I’m 26 years old. More than a quarter of a century old. If I’m really lucky, that’s a quarter of my life. But I might die tomorrow, too. People better than me have died at younger ages. Every day is a gift, an opportunity, and I continue to squander many of them. I can’t confidently say “No More!”, because I’ve done that a few times in the past – I invariably end up disappointing myself and then fall back into old patterns, old routines. So that’s not the way forward. It’s cheesy but true that the way forward always requires radical self-love – even if you did things that nobody will ever forgive. You have to believe in yourself before anybody else can. You have to believe that something different can happen. And then make it happen, bit by bit by bit.
I like to think that I’m an idealistic, optimistic, big-picture person. But my big picture has gotten smaller over the years. The idea of the heat death of the universe forced me to realize that legacy isn’t something worth obsessing over. With each passing year I realize that the list of possible outcomes for me in my life grow smaller. I can no longer become an Olympic athlete. It’s unlikely that I’ll become an astronaut. It’s unlikely that I’ll climb Mount Everest. (Okay, that one is actually still achievable if I decide to devote a decade to it, but it’s not really something I care about so I can comfortably say that it’s never going to happen.) The list of things that are never going to happen just keep increasing. And I need to learn to find some sort of grace and comfort in that. It should strengthen my resolve to achieve the things that I CAN still achieve.
The voice in my head then goes, “But why bother achieving anything? Everything is garbage, you’re going to die anyway, the universe is going to die too, everything is for nothing.” That’s a painfully strong voice. And I don’t want to get rid of it through medication or through some sort of distraction. I want to face that voice head on and live through it, live past it. I don’t really believe in grand ideals like Freedom, Liberty, Justice and things like that. I think we live in a chaotic world that’s cruel and unfair and lots of bad things happen to good people. We’re kind of a disappointment as a species, in some ways.

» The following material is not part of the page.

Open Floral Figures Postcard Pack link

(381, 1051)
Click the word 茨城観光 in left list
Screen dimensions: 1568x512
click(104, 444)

But the species isn’t homogenous. There are differences in people and in places and cultures and whatnot. There are people who do good, people who are kind and helpful and full of love. I am not such a person but I want to become such a person. I would like to spend my time with such people, and grow old with such people, and die surrounded by such people.
I was reading an interview with Bill Gates back in 1994, and the interviewer asked him about his motivations. He said something like, you can’t be motivated by cheap things like wanting to win, or wanting more money. Part of what excited him was the vision to have a person computer on everybody’s desks, and that took 15 to 30 years and still excited him. And part of what excited him was that his company hired smart people and gave them interesting challenges to work on, and he felt alive in that environment.
We’re simple creatures. We’re capable of grandiose thoughts, but we’re simple creatures. We need sleep. We need to eat. We pee and poop. We’re animals that way. And part of what it means to be a social animal is to be driven by a need for kinship, peers, to be loved, to be admired and respected. And I suppose that’s all I can ever hope to achieve, to strive for. For a good life. What is a good life, how should we live? My answer to me is this – seek out the best possible peers you can, and earn their respect and admiration. Support them. Challenge them. Love them. And be loved.